Given problem: Extract every line in the material below that contains the word "menu", and copy each of those lines in full.

Exercise inputs:
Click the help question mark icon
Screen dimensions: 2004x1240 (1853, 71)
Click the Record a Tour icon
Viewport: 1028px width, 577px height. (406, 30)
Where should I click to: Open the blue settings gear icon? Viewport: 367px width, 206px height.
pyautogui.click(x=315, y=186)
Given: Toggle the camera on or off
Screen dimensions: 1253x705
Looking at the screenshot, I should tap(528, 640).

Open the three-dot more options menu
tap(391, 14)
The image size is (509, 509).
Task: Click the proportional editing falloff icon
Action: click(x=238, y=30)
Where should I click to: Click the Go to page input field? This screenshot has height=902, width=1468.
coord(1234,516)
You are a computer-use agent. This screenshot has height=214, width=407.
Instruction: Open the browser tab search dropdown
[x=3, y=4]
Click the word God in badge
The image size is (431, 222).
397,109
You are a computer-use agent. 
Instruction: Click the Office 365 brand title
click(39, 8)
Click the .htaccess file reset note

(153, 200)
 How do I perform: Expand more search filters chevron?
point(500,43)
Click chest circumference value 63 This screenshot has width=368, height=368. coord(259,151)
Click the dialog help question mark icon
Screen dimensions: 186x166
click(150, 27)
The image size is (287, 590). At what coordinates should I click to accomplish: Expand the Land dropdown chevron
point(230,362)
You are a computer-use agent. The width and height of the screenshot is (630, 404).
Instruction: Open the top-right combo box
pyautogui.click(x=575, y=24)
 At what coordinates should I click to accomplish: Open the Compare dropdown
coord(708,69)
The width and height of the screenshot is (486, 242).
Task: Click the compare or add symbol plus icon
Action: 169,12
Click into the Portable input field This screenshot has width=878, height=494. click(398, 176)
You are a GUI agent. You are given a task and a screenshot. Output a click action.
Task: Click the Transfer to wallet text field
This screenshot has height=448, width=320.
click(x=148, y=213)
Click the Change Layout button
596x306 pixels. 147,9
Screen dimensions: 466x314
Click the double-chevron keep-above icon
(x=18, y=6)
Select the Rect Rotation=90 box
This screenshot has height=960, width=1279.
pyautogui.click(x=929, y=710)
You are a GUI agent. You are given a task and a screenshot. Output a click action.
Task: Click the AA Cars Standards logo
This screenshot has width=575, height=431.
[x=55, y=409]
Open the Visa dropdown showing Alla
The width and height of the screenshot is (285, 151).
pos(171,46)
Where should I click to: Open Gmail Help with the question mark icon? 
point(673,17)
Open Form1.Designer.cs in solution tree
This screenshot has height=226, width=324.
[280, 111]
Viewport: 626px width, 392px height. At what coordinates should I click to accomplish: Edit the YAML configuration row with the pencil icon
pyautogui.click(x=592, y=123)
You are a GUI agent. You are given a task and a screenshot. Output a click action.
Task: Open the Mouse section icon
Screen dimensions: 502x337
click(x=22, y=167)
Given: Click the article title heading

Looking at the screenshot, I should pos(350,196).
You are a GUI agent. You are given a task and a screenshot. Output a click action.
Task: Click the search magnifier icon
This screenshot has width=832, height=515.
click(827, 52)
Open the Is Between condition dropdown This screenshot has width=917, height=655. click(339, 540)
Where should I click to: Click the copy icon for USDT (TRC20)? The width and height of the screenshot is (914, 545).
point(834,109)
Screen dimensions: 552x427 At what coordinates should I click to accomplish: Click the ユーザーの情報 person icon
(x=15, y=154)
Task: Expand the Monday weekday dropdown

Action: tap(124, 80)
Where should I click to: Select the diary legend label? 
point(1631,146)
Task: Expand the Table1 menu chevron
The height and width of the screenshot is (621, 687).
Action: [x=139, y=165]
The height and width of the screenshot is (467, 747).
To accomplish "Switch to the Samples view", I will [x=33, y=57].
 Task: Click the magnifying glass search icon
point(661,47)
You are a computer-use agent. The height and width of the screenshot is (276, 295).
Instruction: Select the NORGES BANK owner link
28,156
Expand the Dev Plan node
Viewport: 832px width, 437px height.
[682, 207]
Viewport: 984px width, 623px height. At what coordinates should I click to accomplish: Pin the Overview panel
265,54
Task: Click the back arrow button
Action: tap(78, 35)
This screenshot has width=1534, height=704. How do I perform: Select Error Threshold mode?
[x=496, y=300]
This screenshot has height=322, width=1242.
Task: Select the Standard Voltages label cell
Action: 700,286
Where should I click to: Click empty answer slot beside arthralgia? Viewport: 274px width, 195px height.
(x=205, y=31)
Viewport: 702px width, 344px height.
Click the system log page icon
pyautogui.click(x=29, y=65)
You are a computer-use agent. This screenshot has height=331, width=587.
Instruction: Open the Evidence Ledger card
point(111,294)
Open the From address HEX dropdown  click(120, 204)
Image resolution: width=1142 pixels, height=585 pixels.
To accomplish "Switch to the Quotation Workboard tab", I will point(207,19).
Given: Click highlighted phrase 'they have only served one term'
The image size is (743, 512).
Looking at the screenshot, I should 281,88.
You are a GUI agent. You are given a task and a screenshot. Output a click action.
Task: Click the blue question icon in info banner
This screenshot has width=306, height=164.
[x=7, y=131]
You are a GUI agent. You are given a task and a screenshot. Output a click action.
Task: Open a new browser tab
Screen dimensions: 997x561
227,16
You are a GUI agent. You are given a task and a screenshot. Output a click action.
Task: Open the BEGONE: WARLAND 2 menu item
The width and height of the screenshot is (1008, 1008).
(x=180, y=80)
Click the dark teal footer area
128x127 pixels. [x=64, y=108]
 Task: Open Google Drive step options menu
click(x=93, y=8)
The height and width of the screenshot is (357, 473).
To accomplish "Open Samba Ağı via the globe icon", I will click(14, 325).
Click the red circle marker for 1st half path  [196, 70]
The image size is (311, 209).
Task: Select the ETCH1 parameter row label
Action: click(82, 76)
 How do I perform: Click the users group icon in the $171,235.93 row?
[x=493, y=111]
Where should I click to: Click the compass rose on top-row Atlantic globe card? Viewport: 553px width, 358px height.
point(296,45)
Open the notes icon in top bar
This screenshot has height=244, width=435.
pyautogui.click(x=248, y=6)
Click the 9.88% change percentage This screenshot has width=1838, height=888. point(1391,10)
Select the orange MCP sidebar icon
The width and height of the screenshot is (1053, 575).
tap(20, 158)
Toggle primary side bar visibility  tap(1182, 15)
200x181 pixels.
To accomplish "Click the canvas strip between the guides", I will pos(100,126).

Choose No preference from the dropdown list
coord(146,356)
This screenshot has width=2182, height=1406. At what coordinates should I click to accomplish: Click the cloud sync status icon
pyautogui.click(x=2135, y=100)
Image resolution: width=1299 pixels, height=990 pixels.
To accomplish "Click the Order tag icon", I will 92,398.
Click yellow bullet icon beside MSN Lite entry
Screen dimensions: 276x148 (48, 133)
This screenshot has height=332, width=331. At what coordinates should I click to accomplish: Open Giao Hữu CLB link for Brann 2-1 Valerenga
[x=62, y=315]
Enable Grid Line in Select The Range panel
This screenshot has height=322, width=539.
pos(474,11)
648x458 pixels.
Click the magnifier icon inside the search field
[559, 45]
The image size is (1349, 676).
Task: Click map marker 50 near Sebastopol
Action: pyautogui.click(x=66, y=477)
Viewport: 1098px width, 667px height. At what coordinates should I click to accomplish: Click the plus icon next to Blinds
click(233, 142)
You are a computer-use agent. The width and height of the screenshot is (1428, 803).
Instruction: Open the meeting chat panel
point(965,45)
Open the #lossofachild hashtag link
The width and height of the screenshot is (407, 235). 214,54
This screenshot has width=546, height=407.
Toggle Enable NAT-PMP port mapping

Reply to the exercise:
Open the three-dot more options menu
Task: Expand the Table1 menu chevron
Task: Open the BEGONE: WARLAND 2 menu item
 Task: Open Google Drive step options menu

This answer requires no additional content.